Some think that increasing timber harvest will harm the environment. As a Tillamook County commissioner, I am proud to be able to say that when it comes to clean water, habitat restoration and fish recovery, no Oregon County does these things better than Tillamook County.
Our victory in court does not mean we can or should diminish our commitment to our environmental responsibilities. ODF cannot disregard the Endangered Species Act or Clean Water Act, but I feel this jury verdict clearly specifies that the state should not go above and beyond to the detriment of the trust counties.
Timber revenue is but one part of the economic and social sustainability of rural Oregon counties.
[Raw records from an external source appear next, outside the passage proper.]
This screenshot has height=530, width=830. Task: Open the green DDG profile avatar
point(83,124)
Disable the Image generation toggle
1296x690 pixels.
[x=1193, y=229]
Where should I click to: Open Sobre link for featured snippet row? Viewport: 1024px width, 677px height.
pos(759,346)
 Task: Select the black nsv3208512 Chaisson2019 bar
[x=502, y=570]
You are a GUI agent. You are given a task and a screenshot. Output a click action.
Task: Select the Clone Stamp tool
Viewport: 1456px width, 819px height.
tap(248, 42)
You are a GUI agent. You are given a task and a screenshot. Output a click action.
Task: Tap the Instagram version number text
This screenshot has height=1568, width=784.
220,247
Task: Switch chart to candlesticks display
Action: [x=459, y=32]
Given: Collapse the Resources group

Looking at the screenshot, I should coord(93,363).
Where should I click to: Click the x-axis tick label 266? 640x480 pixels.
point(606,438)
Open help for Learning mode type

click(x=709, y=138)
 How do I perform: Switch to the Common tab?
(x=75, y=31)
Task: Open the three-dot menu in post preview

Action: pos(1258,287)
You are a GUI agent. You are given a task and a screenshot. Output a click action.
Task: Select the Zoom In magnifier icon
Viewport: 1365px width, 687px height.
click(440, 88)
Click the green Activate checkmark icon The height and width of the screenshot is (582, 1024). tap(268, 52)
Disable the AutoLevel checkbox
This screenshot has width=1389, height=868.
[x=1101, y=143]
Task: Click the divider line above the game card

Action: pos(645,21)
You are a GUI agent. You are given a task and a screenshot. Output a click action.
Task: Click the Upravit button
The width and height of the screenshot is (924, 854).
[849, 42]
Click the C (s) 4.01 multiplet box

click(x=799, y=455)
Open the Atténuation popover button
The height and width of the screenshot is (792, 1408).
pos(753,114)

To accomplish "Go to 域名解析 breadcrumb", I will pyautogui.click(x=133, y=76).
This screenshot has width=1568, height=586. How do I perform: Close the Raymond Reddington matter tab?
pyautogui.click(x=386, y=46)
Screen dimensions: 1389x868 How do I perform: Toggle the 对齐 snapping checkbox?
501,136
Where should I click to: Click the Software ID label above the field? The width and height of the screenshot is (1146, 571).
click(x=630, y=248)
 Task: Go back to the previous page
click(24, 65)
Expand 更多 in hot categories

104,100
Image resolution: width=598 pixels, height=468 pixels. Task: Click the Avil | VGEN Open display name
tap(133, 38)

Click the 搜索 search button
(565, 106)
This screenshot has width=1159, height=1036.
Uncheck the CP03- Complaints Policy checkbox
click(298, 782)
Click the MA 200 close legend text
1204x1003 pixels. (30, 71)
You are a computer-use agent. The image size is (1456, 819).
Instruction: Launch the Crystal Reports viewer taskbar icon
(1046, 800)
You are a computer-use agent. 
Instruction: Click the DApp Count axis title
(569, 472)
It must also be understood that jobs in the woods, mills and truck transportation are some of our rural counties' best-paying, fully benefited jobs.
In the state of Oregon, there are over 60,000 forest product industry jobs paying an average of $53,500 a year. This employment adds more than $3.2 billion to the state economy annually. Every county in the state has some economic activity generated by the forest sector. Total wood products sales in Oregon exceeded $10.34 billion in 2016.
It is important to note that interest at the state-mandated rate of 9% accrues on this damages award, which equates to $260,000 per day. It is expected that the state will appeal this verdict to the Oregon Court of Appeals and then possibly to the Oregon Supreme Court, taking years for these court decisions.
No one should blame the trust counties for this situation. Had the state performed the contract as originally promised, the counties would be in a much better financial condition and ODF would also have had the financial means to properly manage the state forests. It is not right to expect rural counties to shoulder the burden to benefit the entire state.
We in rural Oregon have a great story to tell when it comes to our magnificent forests and the sustainable forestry practices that bring so much to so many. It is unfortunate that the urban-rural divide is so poignant in Oregon. Most rural counties will never be the home of a Nike or Intel or Columbia Sportswear. Long before these companies came into existence, rural counties and their natural resource-based industries were the growth engines of Oregon. We can continue to be vibrant, sustainable, self-reliant rural counties if given a level playing field, and our success will not come at the expense of the environment if we have reasonable harvest policies.
David Yamamoto is a Tillamook County commissioner and chair of the Council of Forest Trust Lands Counties.